## Items listed in a dataset
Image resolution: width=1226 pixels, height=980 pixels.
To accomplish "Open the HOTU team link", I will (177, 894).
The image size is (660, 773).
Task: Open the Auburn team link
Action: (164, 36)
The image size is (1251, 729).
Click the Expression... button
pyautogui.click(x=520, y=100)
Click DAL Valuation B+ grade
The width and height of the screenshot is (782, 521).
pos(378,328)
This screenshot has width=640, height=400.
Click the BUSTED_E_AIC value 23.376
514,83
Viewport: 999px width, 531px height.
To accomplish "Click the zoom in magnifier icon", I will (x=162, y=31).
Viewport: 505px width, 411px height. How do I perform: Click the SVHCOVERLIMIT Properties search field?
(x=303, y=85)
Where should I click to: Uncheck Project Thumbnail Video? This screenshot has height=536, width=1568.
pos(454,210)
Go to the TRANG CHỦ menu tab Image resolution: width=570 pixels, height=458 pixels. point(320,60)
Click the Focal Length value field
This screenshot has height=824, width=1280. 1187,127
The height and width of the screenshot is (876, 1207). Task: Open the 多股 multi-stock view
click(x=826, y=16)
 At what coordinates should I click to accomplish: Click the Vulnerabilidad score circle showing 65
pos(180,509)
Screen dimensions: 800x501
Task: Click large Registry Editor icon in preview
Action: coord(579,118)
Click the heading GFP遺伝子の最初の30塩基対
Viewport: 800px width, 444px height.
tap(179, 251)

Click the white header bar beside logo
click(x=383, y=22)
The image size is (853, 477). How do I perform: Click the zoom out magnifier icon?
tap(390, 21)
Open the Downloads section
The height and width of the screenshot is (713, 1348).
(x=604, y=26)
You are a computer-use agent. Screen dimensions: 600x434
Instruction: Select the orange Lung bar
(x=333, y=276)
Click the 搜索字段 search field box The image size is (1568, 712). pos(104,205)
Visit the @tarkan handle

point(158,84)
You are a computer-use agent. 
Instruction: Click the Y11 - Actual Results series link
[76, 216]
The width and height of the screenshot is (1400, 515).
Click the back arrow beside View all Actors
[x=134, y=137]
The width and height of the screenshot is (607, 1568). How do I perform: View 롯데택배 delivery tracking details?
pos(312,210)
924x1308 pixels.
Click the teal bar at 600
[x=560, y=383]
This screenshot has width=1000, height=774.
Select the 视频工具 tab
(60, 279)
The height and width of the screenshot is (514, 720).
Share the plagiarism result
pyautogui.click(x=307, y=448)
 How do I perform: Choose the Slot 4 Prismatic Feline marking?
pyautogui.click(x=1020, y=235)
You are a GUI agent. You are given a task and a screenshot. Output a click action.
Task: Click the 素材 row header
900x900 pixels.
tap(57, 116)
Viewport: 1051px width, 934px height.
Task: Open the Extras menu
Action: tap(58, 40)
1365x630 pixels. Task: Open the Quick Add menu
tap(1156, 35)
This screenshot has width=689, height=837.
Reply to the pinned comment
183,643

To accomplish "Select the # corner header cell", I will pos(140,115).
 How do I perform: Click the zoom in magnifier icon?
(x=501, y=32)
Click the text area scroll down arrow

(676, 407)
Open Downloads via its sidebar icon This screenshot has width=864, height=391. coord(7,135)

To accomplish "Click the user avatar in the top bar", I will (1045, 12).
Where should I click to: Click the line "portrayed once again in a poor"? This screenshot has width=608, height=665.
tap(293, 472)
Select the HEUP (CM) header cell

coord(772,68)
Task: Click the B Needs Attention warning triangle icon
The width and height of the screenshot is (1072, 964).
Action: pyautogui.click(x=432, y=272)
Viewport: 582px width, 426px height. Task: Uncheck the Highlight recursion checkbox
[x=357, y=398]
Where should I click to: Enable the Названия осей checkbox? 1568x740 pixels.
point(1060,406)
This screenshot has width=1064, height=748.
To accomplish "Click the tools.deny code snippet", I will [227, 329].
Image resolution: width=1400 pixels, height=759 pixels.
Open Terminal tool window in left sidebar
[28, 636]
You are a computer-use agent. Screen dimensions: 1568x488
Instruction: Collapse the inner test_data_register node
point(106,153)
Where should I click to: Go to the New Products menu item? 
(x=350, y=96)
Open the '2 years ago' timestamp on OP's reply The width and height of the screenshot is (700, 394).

## Brief
Write out all the records again, exactly as they appear.

## Result
Image resolution: width=1226 pixels, height=980 pixels.
To accomplish "Open the HOTU team link", I will (177, 894).
The image size is (660, 773).
Task: Open the Auburn team link
Action: (164, 36)
The image size is (1251, 729).
Click the Expression... button
pyautogui.click(x=520, y=100)
Click DAL Valuation B+ grade
The width and height of the screenshot is (782, 521).
pos(378,328)
This screenshot has width=640, height=400.
Click the BUSTED_E_AIC value 23.376
514,83
Viewport: 999px width, 531px height.
To accomplish "Click the zoom in magnifier icon", I will (x=162, y=31).
Viewport: 505px width, 411px height. How do I perform: Click the SVHCOVERLIMIT Properties search field?
(x=303, y=85)
Where should I click to: Uncheck Project Thumbnail Video? This screenshot has height=536, width=1568.
pos(454,210)
Go to the TRANG CHỦ menu tab Image resolution: width=570 pixels, height=458 pixels. point(320,60)
Click the Focal Length value field
This screenshot has height=824, width=1280. 1187,127
The height and width of the screenshot is (876, 1207). Task: Open the 多股 multi-stock view
click(x=826, y=16)
 At what coordinates should I click to accomplish: Click the Vulnerabilidad score circle showing 65
pos(180,509)
Screen dimensions: 800x501
Task: Click large Registry Editor icon in preview
Action: coord(579,118)
Click the heading GFP遺伝子の最初の30塩基対
Viewport: 800px width, 444px height.
tap(179, 251)

Click the white header bar beside logo
click(x=383, y=22)
The image size is (853, 477). How do I perform: Click the zoom out magnifier icon?
tap(390, 21)
Open the Downloads section
The height and width of the screenshot is (713, 1348).
(x=604, y=26)
You are a computer-use agent. Screen dimensions: 600x434
Instruction: Select the orange Lung bar
(x=333, y=276)
Click the 搜索字段 search field box The image size is (1568, 712). pos(104,205)
Visit the @tarkan handle

point(158,84)
You are a computer-use agent. 
Instruction: Click the Y11 - Actual Results series link
[76, 216]
The width and height of the screenshot is (1400, 515).
Click the back arrow beside View all Actors
[x=134, y=137]
The width and height of the screenshot is (607, 1568). How do I perform: View 롯데택배 delivery tracking details?
pos(312,210)
924x1308 pixels.
Click the teal bar at 600
[x=560, y=383]
This screenshot has width=1000, height=774.
Select the 视频工具 tab
(60, 279)
The height and width of the screenshot is (514, 720).
Share the plagiarism result
pyautogui.click(x=307, y=448)
 How do I perform: Choose the Slot 4 Prismatic Feline marking?
pyautogui.click(x=1020, y=235)
You are a GUI agent. You are given a task and a screenshot. Output a click action.
Task: Click the 素材 row header
900x900 pixels.
tap(57, 116)
Viewport: 1051px width, 934px height.
Task: Open the Extras menu
Action: tap(58, 40)
1365x630 pixels. Task: Open the Quick Add menu
tap(1156, 35)
This screenshot has width=689, height=837.
Reply to the pinned comment
183,643

To accomplish "Select the # corner header cell", I will pos(140,115).
 How do I perform: Click the zoom in magnifier icon?
(x=501, y=32)
Click the text area scroll down arrow

(676, 407)
Open Downloads via its sidebar icon This screenshot has width=864, height=391. coord(7,135)

To accomplish "Click the user avatar in the top bar", I will (1045, 12).
Where should I click to: Click the line "portrayed once again in a poor"? This screenshot has width=608, height=665.
tap(293, 472)
Select the HEUP (CM) header cell

coord(772,68)
Task: Click the B Needs Attention warning triangle icon
The width and height of the screenshot is (1072, 964).
Action: pyautogui.click(x=432, y=272)
Viewport: 582px width, 426px height. Task: Uncheck the Highlight recursion checkbox
[x=357, y=398]
Where should I click to: Enable the Названия осей checkbox? 1568x740 pixels.
point(1060,406)
This screenshot has width=1064, height=748.
To accomplish "Click the tools.deny code snippet", I will [227, 329].
Image resolution: width=1400 pixels, height=759 pixels.
Open Terminal tool window in left sidebar
[28, 636]
You are a computer-use agent. Screen dimensions: 1568x488
Instruction: Collapse the inner test_data_register node
point(106,153)
Where should I click to: Go to the New Products menu item? 
(x=350, y=96)
Open the '2 years ago' timestamp on OP's reply The width and height of the screenshot is (700, 394).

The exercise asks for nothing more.